The Daily Caller obtained record requests revealing that over the last few years “a handful of California school districts helped hundreds of students change their so-called ‘gender identity’ on official records.” Between 2023-2024 alone, more than 300 children across six California school districts were placed on “gender support plans,” or had their pronouns changed in internal systems. It is unclear from the records if parents were notified in particular instances, however, the Trump administration is investigating the California DOE for potential violations of the Family Educational Rights Privacy Act after Gov. Gavin Newsom signed a bill into law which prohibits schools from notifying parents if their child adopts a cross-sex identity at school.
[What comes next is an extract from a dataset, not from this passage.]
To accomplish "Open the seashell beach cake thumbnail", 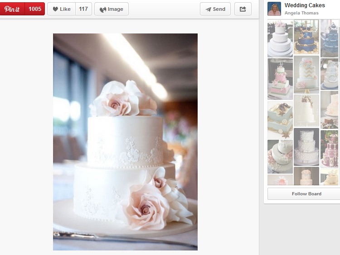I will 280,120.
Notably, in the Capistrano Unified School District nearly a third of the students requesting to “change genders” at school also had an individualized Education Program (IEP), which accommodates students with special needs.
A new paper appearing in Frontiers in Endocrinology reviews the limited scientific literature on fertility preservation efforts in gender dysphoric youth seeking medical interventions and explores the ethical implications. The review notes that fertility preservation counseling is often not standardized, and although fertility preservation procedures are available to dysphoric youth, studies suggest that very few pursue these procedures even though adult transitioners often report regret about not being able to conceive biological children. The paper also reviews what is known about the impact of medical transition on fertility, and the effectiveness of fertility preservation efforts themselves. Ultimately, the paper concludes that “iatrogenically causing impaired fertility with GnRHa and cross-sex hormones removes from these children their right to an open future to decide their fertility goals. It is unethical to induce infertility/subfertility in children and young adolescents under the auspices of GAT, and then offer experimental, invasive, nascent fertility preservation in children as a way in which to circumvent this iatrogenesis.”
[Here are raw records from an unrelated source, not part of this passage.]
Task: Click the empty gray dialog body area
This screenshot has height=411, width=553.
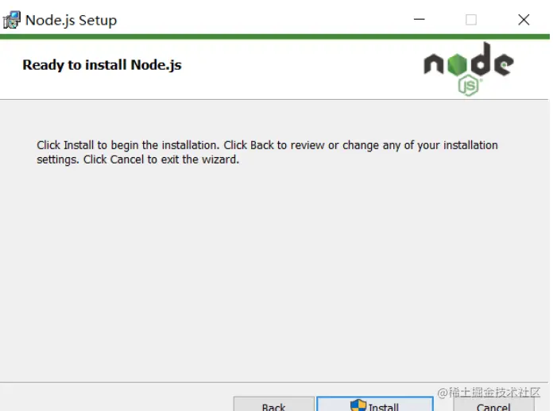Action: [270, 278]
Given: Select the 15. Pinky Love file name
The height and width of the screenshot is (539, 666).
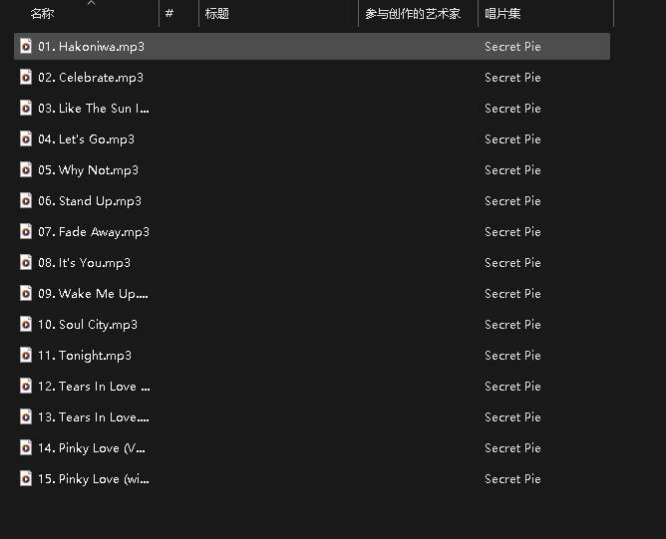Looking at the screenshot, I should point(104,478).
On Wednesday, the UK’s Supreme Court made the unanimous decision that “the terms woman and sex in the Equality Act 2010 refer to a biological woman and biological sex.” The court went on to add that any interpretation of sex that includes “gender identity” is “incoherent and impracticable.” As Politico notes, the ruling is a blow to trans activists who often argue that non-discrimination protections for sex should extend to “gender identity.” Politico also traces the history of this legal case, which first launched in 2018 in response to activity by the Scottish government.
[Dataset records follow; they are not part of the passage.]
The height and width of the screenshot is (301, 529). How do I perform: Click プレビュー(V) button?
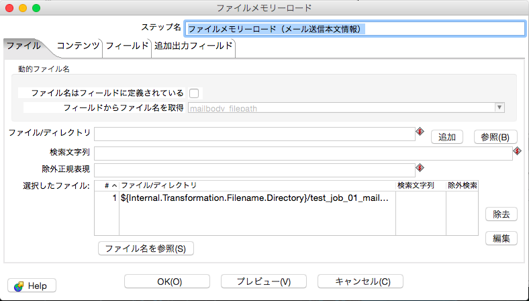click(264, 282)
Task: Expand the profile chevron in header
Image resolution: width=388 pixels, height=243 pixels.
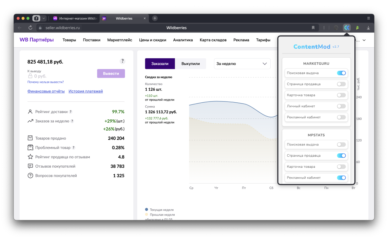Action: point(364,40)
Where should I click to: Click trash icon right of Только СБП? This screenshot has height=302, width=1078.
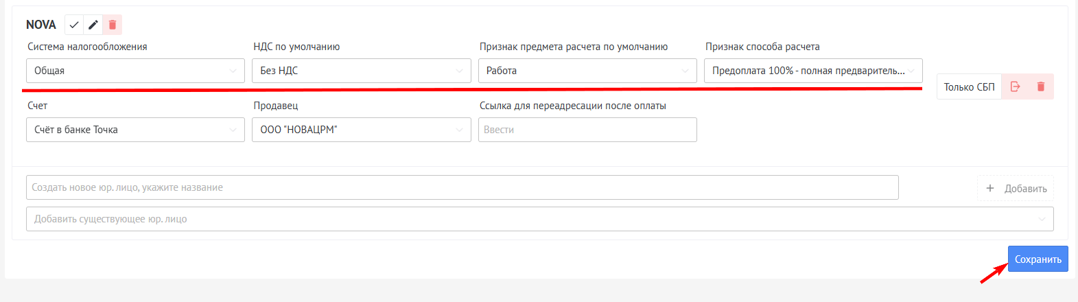(1041, 86)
In Gender Clinic News, Bernard Lane writes about an analysis of “treatment trajectories” among minor patients referred to Norway’s national gender clinic between 2000 to 2020. Shockingly, nearly 40% of the female patients referred as minors went on to receive mastectomies as adults. Moreover, although the analysis noted high loss to follow-up that could undercount the number of detransitioners, nearly 2.3% of female patients referred as minors stopped testosterone treatment as adults. Among female patients who started taking testosterone as recently as 2018, nearly one in ten have halted treatment. “Our detransitioning numbers [at Norway’s specialist national clinic] could potentially be the beginning of an increase in persons transitioning back to their birth-assigned gender,” the analysis says.